Beneath this line is the data. Output exactly the lines from the line with "Task: Click the graduation" to the line with "Click the CAS", both ends included, and nothing more.

-=-=-

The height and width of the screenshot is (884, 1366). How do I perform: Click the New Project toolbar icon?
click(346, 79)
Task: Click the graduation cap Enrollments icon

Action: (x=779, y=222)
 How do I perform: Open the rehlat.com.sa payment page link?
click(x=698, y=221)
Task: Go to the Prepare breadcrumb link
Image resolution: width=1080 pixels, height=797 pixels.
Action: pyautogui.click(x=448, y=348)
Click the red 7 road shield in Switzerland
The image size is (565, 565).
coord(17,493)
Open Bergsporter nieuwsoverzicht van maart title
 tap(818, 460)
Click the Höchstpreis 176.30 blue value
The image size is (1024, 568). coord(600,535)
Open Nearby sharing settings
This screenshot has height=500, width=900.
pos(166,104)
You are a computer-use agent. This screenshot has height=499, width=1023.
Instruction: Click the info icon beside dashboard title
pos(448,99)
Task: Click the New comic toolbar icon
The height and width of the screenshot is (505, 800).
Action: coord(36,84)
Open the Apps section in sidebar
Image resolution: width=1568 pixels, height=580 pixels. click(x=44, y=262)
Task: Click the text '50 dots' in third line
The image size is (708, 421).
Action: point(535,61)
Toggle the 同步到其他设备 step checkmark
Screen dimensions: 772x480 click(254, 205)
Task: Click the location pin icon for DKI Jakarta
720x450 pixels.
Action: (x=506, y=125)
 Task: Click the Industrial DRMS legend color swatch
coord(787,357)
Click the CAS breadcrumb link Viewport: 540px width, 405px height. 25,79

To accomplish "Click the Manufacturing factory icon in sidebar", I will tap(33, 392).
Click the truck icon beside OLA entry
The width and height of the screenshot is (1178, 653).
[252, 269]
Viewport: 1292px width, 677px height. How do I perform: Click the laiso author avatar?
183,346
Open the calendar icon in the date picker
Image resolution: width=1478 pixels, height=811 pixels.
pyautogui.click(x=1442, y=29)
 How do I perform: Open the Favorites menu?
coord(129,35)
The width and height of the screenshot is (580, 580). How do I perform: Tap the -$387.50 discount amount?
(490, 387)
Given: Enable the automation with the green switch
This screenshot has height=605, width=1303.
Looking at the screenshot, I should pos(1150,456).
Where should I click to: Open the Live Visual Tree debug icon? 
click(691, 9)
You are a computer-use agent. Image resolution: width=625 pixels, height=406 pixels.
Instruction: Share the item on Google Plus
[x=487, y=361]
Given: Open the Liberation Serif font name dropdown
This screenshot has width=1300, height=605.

-=-=-

Solution below =>
Task: Click the graduation cap Enrollments icon

Action: (x=779, y=222)
 How do I perform: Open the rehlat.com.sa payment page link?
click(x=698, y=221)
Task: Go to the Prepare breadcrumb link
Image resolution: width=1080 pixels, height=797 pixels.
Action: pyautogui.click(x=448, y=348)
Click the red 7 road shield in Switzerland
The image size is (565, 565).
coord(17,493)
Open Bergsporter nieuwsoverzicht van maart title
 tap(818, 460)
Click the Höchstpreis 176.30 blue value
The image size is (1024, 568). coord(600,535)
Open Nearby sharing settings
This screenshot has height=500, width=900.
pos(166,104)
You are a computer-use agent. This screenshot has height=499, width=1023.
Instruction: Click the info icon beside dashboard title
pos(448,99)
Task: Click the New comic toolbar icon
The height and width of the screenshot is (505, 800).
Action: coord(36,84)
Open the Apps section in sidebar
Image resolution: width=1568 pixels, height=580 pixels. click(x=44, y=262)
Task: Click the text '50 dots' in third line
The image size is (708, 421).
Action: point(535,61)
Toggle the 同步到其他设备 step checkmark
Screen dimensions: 772x480 click(254, 205)
Task: Click the location pin icon for DKI Jakarta
720x450 pixels.
Action: (x=506, y=125)
 Task: Click the Industrial DRMS legend color swatch
coord(787,357)
Click the CAS breadcrumb link Viewport: 540px width, 405px height. 25,79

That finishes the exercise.